A cop directing traffic finds much of ordinary men’s intellectual activity as
reminiscent of awkward adolescent sexual moves in that:
“Many men try for penetration before they have their arms fully around the facts.”

At a sidewalk bistro, a guy (reputedly somehow connected to a travel agency) confided: “Everyone who goes there eventually returns with a……well, peculiar look.”
(His café companion asked if he was being serious – but he would say no more.)

For a number of years some men effortlessly dodge bullets:
this is known as: The-youth-of-the-body.
(“Is there a similar set up with consciousness?”
Dream on.)

A father said to a son:
“A true strangeness regarding our special family aim is that if what you’re doing
puts you under additional stress, it’s not really the attempt to wake up — and yet
there seems to be no way to avoid going through this to get there, which seems like
an impossible situation, but at least you could keep it in mind and see if doing so
won’t have some effect on the affair.”

Today’s Religious News.
There are no dancing lessons in heaven.

Shopping.
Always get what you need when it’s on sale –
and when you reach the place where you need nothing,
pick up whatever is on sale. (Or of course you can just stay home.)
(“I gave my love a cherry — and she sent me a bill for pit removal.”)

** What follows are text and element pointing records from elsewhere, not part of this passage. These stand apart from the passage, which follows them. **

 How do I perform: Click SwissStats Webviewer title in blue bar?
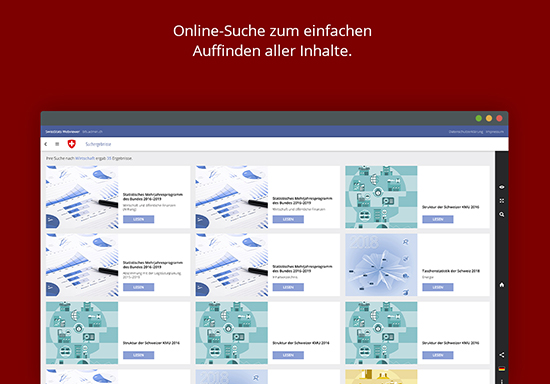pyautogui.click(x=62, y=132)
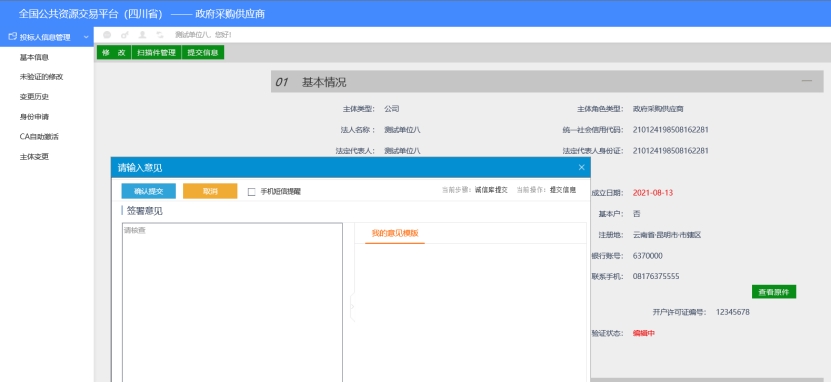Screen dimensions: 831x383
Task: Click the message bubble icon in top bar
Action: tap(107, 35)
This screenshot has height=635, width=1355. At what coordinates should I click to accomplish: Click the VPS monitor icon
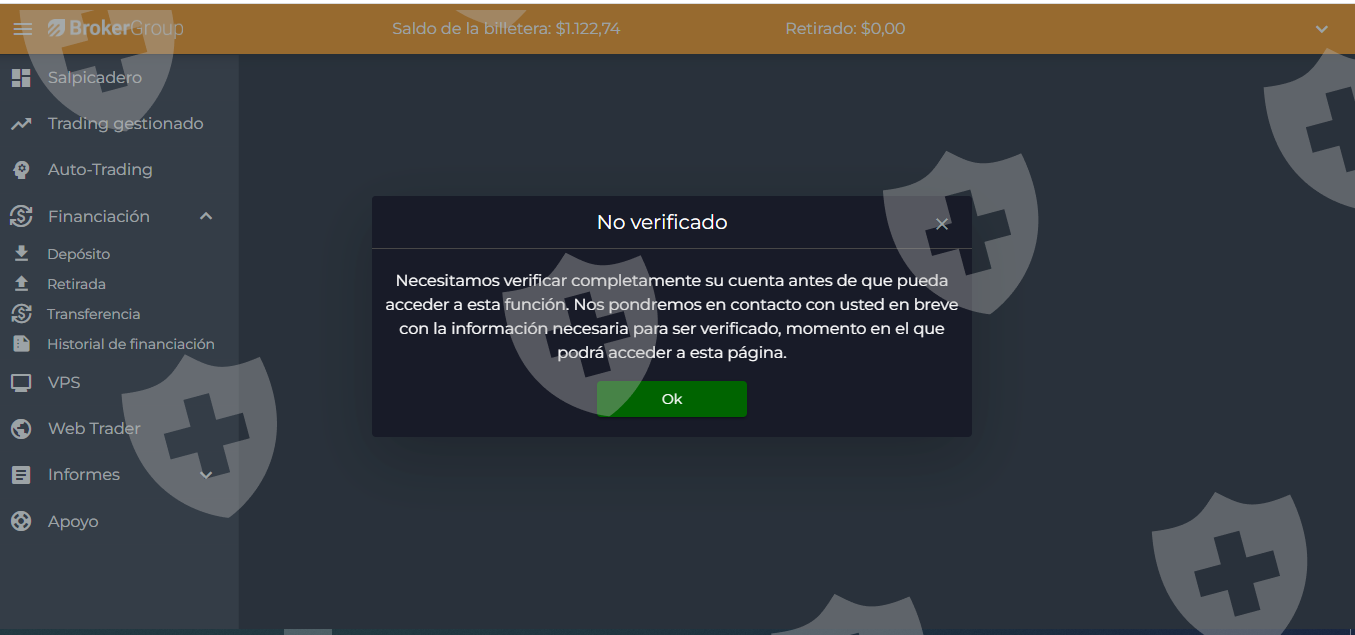pyautogui.click(x=21, y=382)
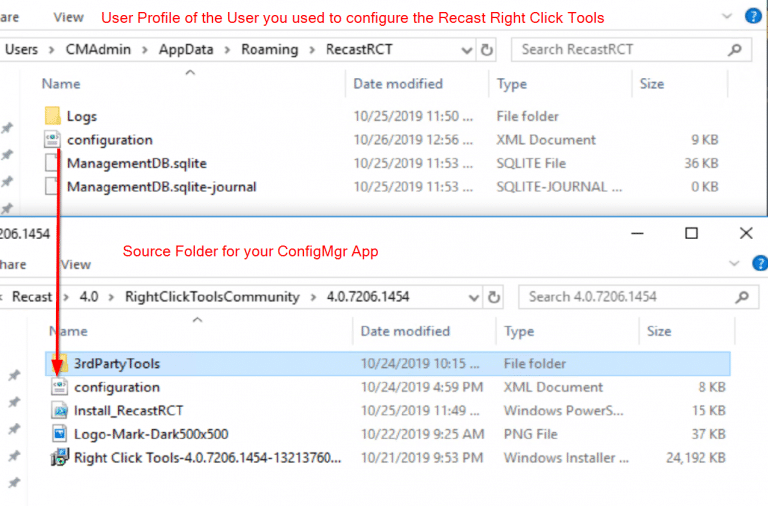Image resolution: width=768 pixels, height=506 pixels.
Task: Open the View tab in top window
Action: click(x=69, y=17)
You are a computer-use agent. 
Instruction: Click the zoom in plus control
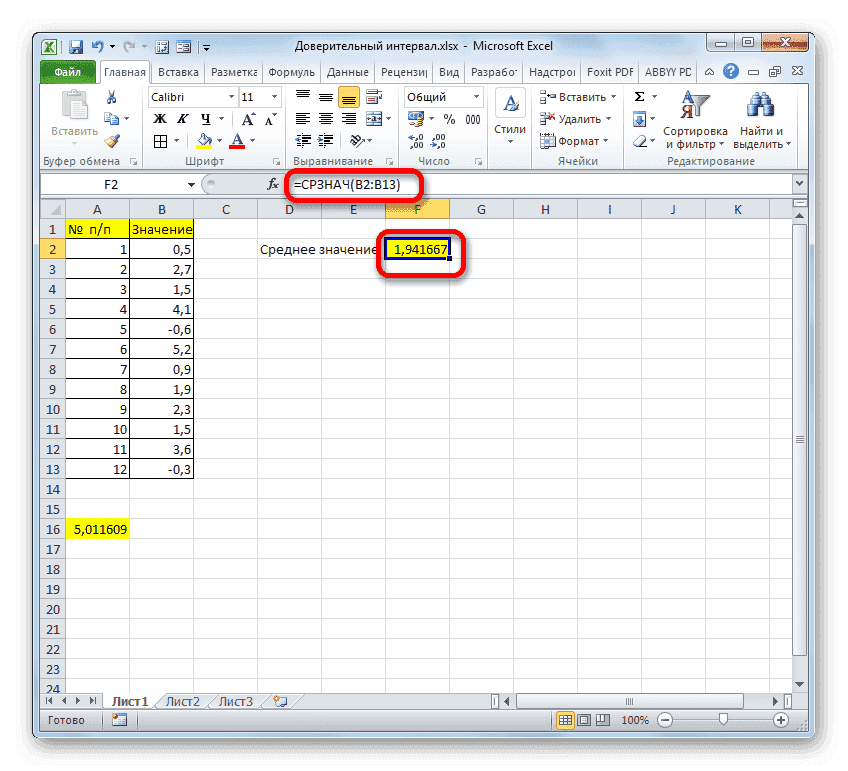click(782, 720)
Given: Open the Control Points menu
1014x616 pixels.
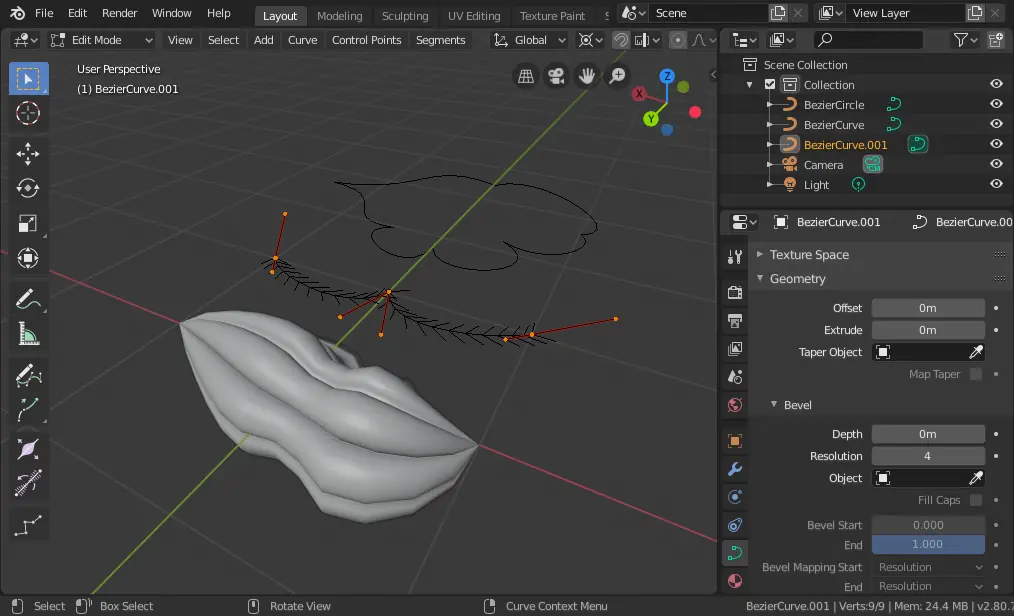Looking at the screenshot, I should 366,40.
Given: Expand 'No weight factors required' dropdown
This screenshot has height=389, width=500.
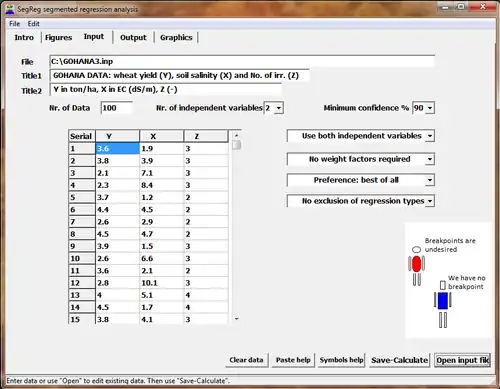Looking at the screenshot, I should click(x=430, y=159).
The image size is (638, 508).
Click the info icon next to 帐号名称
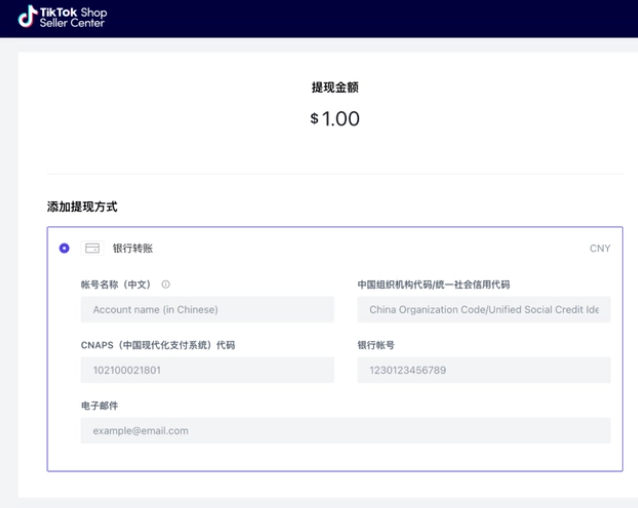[165, 285]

One night a man reflected:
“My thoughts are like fiery comets – hurtling through the endless space of
my consciousness – except,” he further mused, “it’s like they’re eventually
going to burn up all of consciousness’ endlessness.”
Then & there he decided to set up his own internal, cosmological oversight agency;
(“Maybe I’ll call it NASA: The Neural Attempt to Stop Asininity.”)

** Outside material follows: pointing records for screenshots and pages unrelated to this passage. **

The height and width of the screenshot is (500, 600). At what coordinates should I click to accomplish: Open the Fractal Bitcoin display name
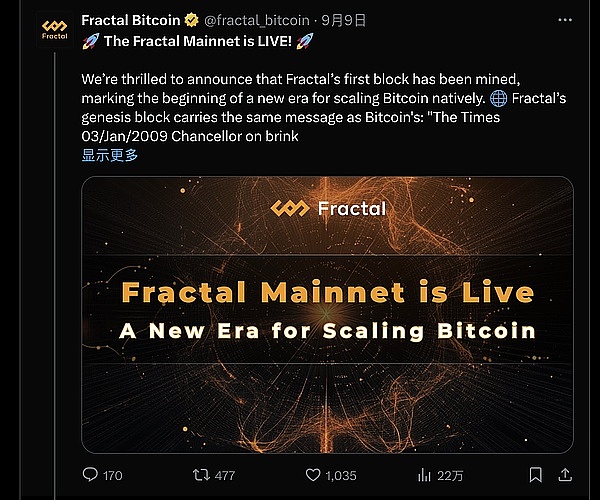click(x=130, y=20)
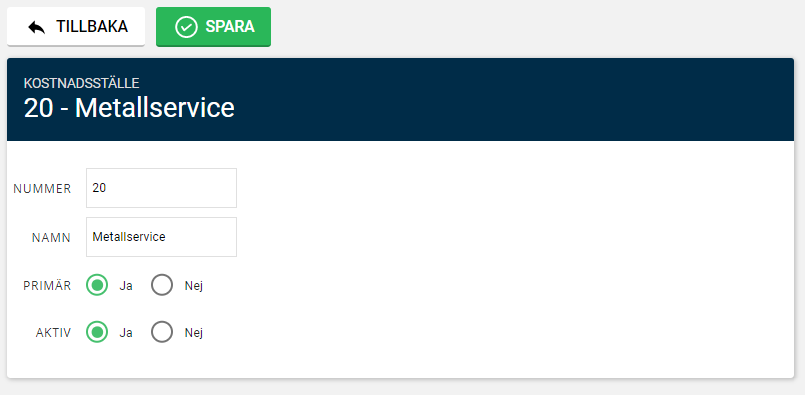Click the NAMN field label
The height and width of the screenshot is (395, 805).
(51, 238)
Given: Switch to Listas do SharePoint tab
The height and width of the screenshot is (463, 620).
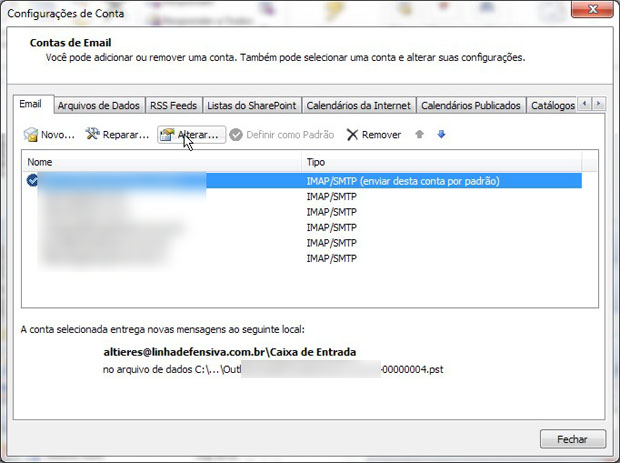Looking at the screenshot, I should [251, 105].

As per man’s so-labeled, spiritual realm:
someone who is a believer or a non believer — understands nothing.
He who rises in response to either’s call is shot through the heart before he stands.

This email just in:
“The eleventh or twelfth story you published today is undoubtedly the most offensive piece of reporting I have ever encountered in my entire life,
(and please say it ain’t so). Yours,” etc.

A son said to a father:
“An image suddenly came to me today:
that what we’re trying to do is like a neurologist doing brain surgery on his self.”
“Good one.”

Notes a guy in a smock:
“An artist has a choice: either paint scenes the public has never seen,
or paint ones they have never hungered to see.”
“What is the difference?” he was asked,
“Ask your own consciousness that,” he replied.

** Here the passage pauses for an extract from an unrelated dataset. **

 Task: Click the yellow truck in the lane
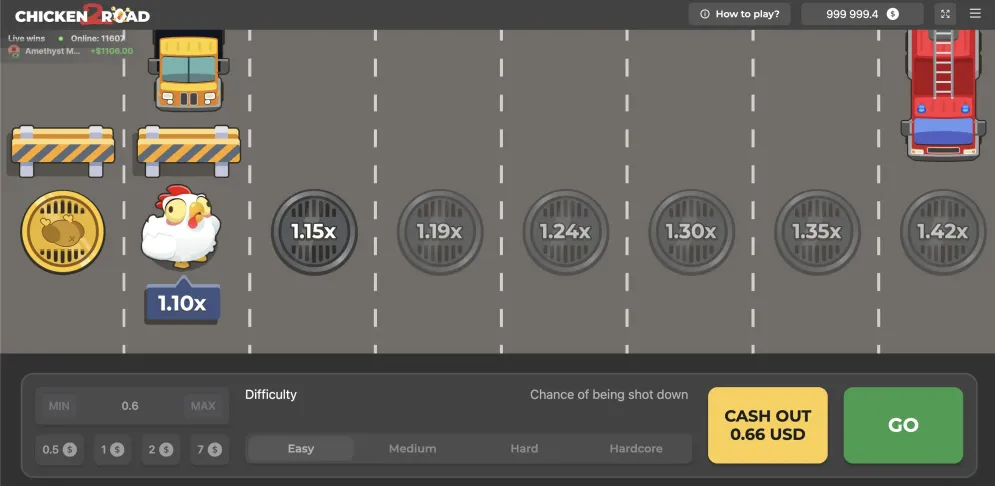click(x=188, y=70)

“Have you ever seen a day old colt frolic?”
“Yes.”
“That’s how my consciousness feels whenever I remember The Aim.”

And another email just arrived:
“I for one am not fooled by the so-called: communiqués you claim to receive from readers (which you have obviously written yourself) and if you continue with this charade I will be forced to actually write you one and call you on this matter.
Sincerely,” and so on.

One day local — huh! — another email’s just come in: this one encouraging me
not to sweat the nit pickers and says I should ignore emails like the previous one —
(even if I wrote it myself —- okay):
One day local reality invited a man to take a seat, then said to him:
“Tell me about yourself,” and the man shook his head, no, explaining:
“I do not do such: I am a nervous system revolutionist,” and the reality scoffed:
“You guys don’t fool me: the real reason you don’t want to tell about yourselves is that there is nothing about you TO tell.”
Moral: Realities – even local ones – weren’t born yesterday.

Kings wear crowns,
priests don robes,
institutions inhabit imposing structures, and men have names —
all for the same reason –

there’s no one there.

J

While still alive, one man had his mind pickled (his explanation being):
“Well you should’ve seen what it was doing to ME!”